The second and related reliance interest the dissent seizes upon involves the interest Louisiana and Oregon have in the security of their final criminal judgments. In light of our decision today, the dissent worries that defendants whose appeals are already complete might seek to challenge their nonunanimous convictions through collateral (i.e., habeas) review.

Gorsuch rejects this concern. He writes that "Under Teague v. Lane, newly recognized rules of criminal procedure do not normally apply in collateral review."

Justice Kavanaugh does not join this discussion of Teague, but also finds that the rule should not be applied retroactively:

Teague recognizes only two exceptions to that general habeas non-retroactivity principle: "if (1) the rule is substantive or (2) the rule is a 'watershed rul[e] of criminal procedure' implicating the fundamental fairness and accuracy of the criminal proceeding." Whorton v. Bockting, 549 U. S. 406, 416 (2007) (internal quotation marks omitted). The new rule announced today—namely, that state criminal juries must be unanimous—does not fall within either of those two narrow Teague exceptions and therefore, as a matter of federal law, should not apply retroactively on habeas corpus review.

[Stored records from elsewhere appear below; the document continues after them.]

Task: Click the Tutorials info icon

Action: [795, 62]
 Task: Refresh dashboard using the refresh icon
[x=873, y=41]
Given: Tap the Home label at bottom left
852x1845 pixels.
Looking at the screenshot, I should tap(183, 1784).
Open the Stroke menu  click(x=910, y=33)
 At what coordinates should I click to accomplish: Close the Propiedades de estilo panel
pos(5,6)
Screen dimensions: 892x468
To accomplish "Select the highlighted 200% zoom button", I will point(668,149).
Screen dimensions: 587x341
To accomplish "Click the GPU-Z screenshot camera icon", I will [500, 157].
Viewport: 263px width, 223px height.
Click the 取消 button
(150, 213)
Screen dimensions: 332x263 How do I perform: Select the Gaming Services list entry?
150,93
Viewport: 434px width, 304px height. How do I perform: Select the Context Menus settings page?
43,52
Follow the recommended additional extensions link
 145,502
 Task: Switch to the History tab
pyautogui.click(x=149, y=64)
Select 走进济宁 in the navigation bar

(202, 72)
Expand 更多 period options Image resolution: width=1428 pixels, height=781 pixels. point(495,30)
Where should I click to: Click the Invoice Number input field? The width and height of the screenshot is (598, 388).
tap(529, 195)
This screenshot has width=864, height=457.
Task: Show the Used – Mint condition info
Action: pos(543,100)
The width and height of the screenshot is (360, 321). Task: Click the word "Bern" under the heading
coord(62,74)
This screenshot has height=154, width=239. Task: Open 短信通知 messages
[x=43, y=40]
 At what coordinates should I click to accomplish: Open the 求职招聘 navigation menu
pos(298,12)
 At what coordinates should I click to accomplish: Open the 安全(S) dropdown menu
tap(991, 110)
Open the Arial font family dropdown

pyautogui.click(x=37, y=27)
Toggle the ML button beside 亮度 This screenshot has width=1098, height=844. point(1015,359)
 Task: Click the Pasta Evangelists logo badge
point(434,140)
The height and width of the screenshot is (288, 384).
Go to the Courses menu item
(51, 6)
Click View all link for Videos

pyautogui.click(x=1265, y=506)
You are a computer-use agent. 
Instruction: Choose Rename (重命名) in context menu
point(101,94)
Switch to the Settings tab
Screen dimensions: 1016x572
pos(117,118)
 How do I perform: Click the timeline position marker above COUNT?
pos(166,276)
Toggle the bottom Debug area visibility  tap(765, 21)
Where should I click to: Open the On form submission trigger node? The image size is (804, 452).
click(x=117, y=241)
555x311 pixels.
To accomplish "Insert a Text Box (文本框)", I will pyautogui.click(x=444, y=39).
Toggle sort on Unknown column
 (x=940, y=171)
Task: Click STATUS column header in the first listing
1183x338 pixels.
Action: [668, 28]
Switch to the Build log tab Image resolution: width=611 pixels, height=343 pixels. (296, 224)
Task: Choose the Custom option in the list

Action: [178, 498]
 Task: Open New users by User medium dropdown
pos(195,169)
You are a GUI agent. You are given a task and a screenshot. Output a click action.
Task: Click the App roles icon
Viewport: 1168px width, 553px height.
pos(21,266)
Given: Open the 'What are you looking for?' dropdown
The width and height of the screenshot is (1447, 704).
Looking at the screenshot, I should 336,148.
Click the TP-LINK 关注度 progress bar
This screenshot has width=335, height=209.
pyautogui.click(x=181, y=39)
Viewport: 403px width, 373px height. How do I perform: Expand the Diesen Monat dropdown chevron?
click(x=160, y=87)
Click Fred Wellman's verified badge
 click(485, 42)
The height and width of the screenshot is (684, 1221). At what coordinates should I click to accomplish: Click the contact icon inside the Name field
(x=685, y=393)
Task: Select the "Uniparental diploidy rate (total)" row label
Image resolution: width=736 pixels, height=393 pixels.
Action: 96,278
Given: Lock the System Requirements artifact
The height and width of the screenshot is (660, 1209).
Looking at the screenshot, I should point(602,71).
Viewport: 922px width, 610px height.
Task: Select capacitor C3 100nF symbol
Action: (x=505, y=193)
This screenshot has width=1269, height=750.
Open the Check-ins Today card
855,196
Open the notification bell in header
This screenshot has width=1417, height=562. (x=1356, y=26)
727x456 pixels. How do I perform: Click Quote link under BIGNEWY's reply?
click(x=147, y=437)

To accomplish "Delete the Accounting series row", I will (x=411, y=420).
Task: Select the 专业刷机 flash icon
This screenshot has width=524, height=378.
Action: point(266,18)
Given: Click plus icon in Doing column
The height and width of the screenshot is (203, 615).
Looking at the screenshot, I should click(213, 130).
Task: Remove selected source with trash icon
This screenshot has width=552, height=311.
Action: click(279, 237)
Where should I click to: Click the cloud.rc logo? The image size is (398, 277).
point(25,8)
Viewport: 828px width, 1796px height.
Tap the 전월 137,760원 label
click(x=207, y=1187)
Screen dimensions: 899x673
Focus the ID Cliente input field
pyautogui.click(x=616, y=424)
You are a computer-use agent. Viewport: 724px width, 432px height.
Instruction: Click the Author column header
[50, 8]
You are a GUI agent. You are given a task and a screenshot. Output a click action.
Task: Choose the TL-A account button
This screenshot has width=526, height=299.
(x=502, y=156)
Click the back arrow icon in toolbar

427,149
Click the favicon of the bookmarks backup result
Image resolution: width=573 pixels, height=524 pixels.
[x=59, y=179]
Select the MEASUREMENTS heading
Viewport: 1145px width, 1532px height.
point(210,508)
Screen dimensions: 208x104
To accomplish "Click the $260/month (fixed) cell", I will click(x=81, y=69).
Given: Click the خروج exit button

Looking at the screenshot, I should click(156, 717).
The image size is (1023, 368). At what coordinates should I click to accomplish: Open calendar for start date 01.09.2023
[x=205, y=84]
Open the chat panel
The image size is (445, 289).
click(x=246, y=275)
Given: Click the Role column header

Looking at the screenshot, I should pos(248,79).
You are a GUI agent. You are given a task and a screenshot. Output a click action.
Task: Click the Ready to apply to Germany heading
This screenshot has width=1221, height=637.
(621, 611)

I'm not sure why Justice Kavanaugh dissented from IV-B-2. He seems to agree with the outcome, but perhaps not the analysis. [Update: On further reflection, I see that Kavanaugh expressly rejects Teague, but Gorsuch is a bit cagey.]

Part V

Justices Gorsuch, Ginsburg, Breyer, and Sotomayor joined Part V. This concluding paragraph appears at p. 26:

On what ground would anyone have us leave Mr. Ramos in prison for the rest of his life? Not a single Member of this Court is prepared to say Louisiana secured his conviction constitutionally under the Sixth Amendment. No one before us suggests that the error was harmless. Louisiana does not claim precedent commands an affirmance. In the end, the best anyone can seem to muster against Mr. Ramos is that, if we dared to admit in his case what we all know to be true about the Sixth Amendment, we might have to say the same in some others. But where is the justice in that? Every judge must learn to live with the fact he or she will make some mistakes; it comes with the territory. But it is something else entirely to perpetuate something we all know to be wrong only because we fear the consequences of being right. The judgment of the Court of Appeals is

Reversed.

Justice Kavanaugh did not join Part V.